The Bear’s Lair: Time to ban stock repurchases

Boeing (NYSE:BA) and the airlines are currently in negotiations with the Trump administration for a bailout, with taxpayers expected to replace capital that those companies had previously eliminated through stock buybacks. If they get money without being forced through bankruptcy, this will become a pattern in each business cycle because it is so beneficial to incumbent management with stock options. It is now clear that stock buybacks are a rip-off of taxpayers; we already knew they were a rip-off of ordinary non-management shareholders. They must be outlawed, as they were before 1982.

Before 1982, stock buybacks were prohibited by the SEC, as they were thought to be a manipulation of the trading market in the stock, giving advantage to well-connected and insider investors over others. The only way a company could buy back its stock was through a public tender offer to all shareholders, advertised in the press and with offer documents mailed to every shareholder. Since that process was expensive and ran the risk of difficult questions being asked at a shareholders’ meeting, it was undertaken very rarely.

The SEC’s pre-1982 view of stock buybacks was correct. If the buyback offer is not extended to all shareholders, it inevitably provides an advantage to insiders and those with connections in the company. Following the scandals of the late 1920s, this was regarded as unacceptable; while the ability to trace “insider trading” is much greater today than it was in 1982, let alone 1929, the potential for abuse still exists. Subsequent experience has shown however that this is by no means the only problem with buybacks.

In 1982 the SEC issued Rule 10b-18, permitting companies to buy back their stock without making a full public offer.

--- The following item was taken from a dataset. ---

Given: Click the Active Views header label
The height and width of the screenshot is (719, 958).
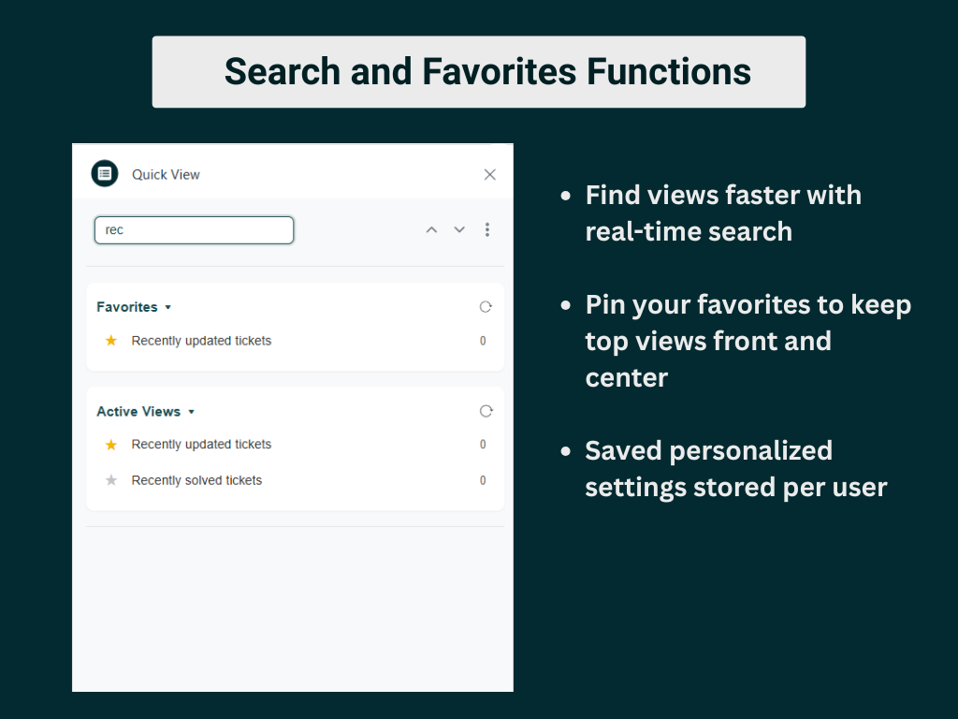Looking at the screenshot, I should [x=138, y=411].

This rule was the result of intensive lobbying by CEOs and a general spirit of de-regulation among the SEC Commissioners appointed by the new Reagan administration. It also had a certain economic logic; stock prices had declined by 75% in real terms since 1966 and were in 1982 at real-terms levels not seen since the 1930s.

Hence stock buybacks in the early 1980s often represented good economic value for shareholders – it could be argued that shareholders as a whole would benefit from stock buybacks at such low prices. If a company’s shares were trading at 50% of net asset value, a stock buyback would increase the net assets per share available to other shareholders, and probably their earnings per share also. Needless to say, such favorable economics have now not been available for many years, even at the bottom of the 2007-09 bear market.

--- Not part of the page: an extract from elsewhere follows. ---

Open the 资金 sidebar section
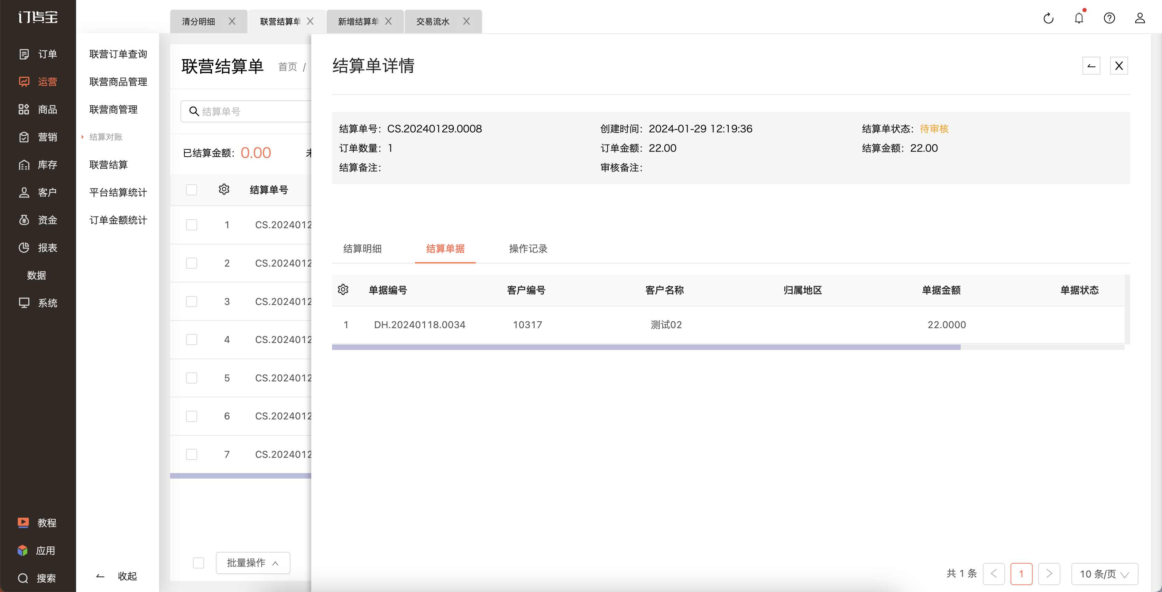Screen dimensions: 1162x592 [x=38, y=220]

During the 1980s, buybacks remained relatively scarce, for one reason – relatively few CEOs were at that stage remunerated by more than modest grants of stock options, and hence there was no especial benefit to management from an aggressive program of stock buybacks. This changed with one of Congress’s more foolish tax changes in 1993, by which CEO pay above $1 million ceased to be tax deductible at the corporate level, but “incentive” pay including stock options and performance-related bonuses was excluded from this deductibility cap.

The result was a massive ramping up of CEO “incentive pay” and especially CEO incentive stock options. This coincided with the massive run-up in stock prices in the late 1990s (goosed by the looser Fed monetary policies after 1995). With CEOs being paid increasingly in stock options, they quickly came to notice that stock buybacks increased the value of their stock options, whereas cash dividends didn’t; they merely gave money away to the little people who owned shares. So was born the massive conflict of interest between top management and ordinary shareholders, which has continued to this day. Top management love stock buybacks, whereas they begrudge dividends. In the cheap-money era since 2010, the volume of stock buybacks has exploded; stock buybacks by the S&P 500 totaled $806 billion in 2018, a further $710 billion in 2019.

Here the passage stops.